[Collected data entries]

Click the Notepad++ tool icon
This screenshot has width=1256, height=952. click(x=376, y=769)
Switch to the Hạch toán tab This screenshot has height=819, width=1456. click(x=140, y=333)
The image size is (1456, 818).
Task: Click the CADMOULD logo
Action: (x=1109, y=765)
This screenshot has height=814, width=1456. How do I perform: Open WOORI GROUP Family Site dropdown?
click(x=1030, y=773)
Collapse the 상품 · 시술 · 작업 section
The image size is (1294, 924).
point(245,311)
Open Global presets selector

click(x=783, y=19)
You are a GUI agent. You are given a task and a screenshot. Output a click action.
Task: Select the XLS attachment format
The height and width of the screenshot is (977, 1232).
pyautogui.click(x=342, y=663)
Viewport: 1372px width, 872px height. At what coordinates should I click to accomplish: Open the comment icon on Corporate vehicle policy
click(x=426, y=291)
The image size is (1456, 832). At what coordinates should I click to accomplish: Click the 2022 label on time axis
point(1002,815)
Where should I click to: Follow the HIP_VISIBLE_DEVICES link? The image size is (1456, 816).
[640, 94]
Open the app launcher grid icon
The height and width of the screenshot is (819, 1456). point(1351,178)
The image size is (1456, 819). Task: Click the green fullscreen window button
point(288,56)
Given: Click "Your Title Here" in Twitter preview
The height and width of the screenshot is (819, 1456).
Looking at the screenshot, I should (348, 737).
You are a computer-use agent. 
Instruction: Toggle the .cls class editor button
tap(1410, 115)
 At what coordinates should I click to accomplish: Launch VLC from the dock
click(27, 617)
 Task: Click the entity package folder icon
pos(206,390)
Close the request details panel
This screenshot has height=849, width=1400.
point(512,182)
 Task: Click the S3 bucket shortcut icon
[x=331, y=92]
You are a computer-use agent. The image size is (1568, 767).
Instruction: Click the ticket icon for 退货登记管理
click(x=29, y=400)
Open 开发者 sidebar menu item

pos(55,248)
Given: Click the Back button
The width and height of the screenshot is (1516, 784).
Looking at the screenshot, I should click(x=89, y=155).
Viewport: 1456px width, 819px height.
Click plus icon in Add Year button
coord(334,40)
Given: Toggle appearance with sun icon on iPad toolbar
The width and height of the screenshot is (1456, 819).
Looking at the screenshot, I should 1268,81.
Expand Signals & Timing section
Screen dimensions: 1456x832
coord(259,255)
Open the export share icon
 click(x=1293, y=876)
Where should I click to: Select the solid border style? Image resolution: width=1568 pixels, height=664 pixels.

*EXERCISE AIM*. An exact copy of the data is needed.

*ANSWER AREA*.
Click the Notepad++ tool icon
This screenshot has width=1256, height=952. click(x=376, y=769)
Switch to the Hạch toán tab This screenshot has height=819, width=1456. click(x=140, y=333)
The image size is (1456, 818).
Task: Click the CADMOULD logo
Action: (x=1109, y=765)
This screenshot has height=814, width=1456. How do I perform: Open WOORI GROUP Family Site dropdown?
click(x=1030, y=773)
Collapse the 상품 · 시술 · 작업 section
The image size is (1294, 924).
point(245,311)
Open Global presets selector

click(x=783, y=19)
You are a GUI agent. You are given a task and a screenshot. Output a click action.
Task: Select the XLS attachment format
The height and width of the screenshot is (977, 1232).
pyautogui.click(x=342, y=663)
Viewport: 1372px width, 872px height. At what coordinates should I click to accomplish: Open the comment icon on Corporate vehicle policy
click(x=426, y=291)
The image size is (1456, 832). At what coordinates should I click to accomplish: Click the 2022 label on time axis
point(1002,815)
Where should I click to: Follow the HIP_VISIBLE_DEVICES link? The image size is (1456, 816).
[640, 94]
Open the app launcher grid icon
The height and width of the screenshot is (819, 1456). point(1351,178)
The image size is (1456, 819). Task: Click the green fullscreen window button
point(288,56)
Given: Click "Your Title Here" in Twitter preview
The height and width of the screenshot is (819, 1456).
Looking at the screenshot, I should (348, 737).
You are a computer-use agent. 
Instruction: Toggle the .cls class editor button
tap(1410, 115)
 At what coordinates should I click to accomplish: Launch VLC from the dock
click(27, 617)
 Task: Click the entity package folder icon
pos(206,390)
Close the request details panel
This screenshot has height=849, width=1400.
point(512,182)
 Task: Click the S3 bucket shortcut icon
[x=331, y=92]
You are a computer-use agent. The image size is (1568, 767).
Instruction: Click the ticket icon for 退货登记管理
click(x=29, y=400)
Open 开发者 sidebar menu item

pos(55,248)
Given: Click the Back button
The width and height of the screenshot is (1516, 784).
Looking at the screenshot, I should click(x=89, y=155).
Viewport: 1456px width, 819px height.
Click plus icon in Add Year button
coord(334,40)
Given: Toggle appearance with sun icon on iPad toolbar
The width and height of the screenshot is (1456, 819).
Looking at the screenshot, I should 1268,81.
Expand Signals & Timing section
Screen dimensions: 1456x832
coord(259,255)
Open the export share icon
 click(x=1293, y=876)
Where should I click to: Select the solid border style? Image resolution: width=1568 pixels, height=664 pixels.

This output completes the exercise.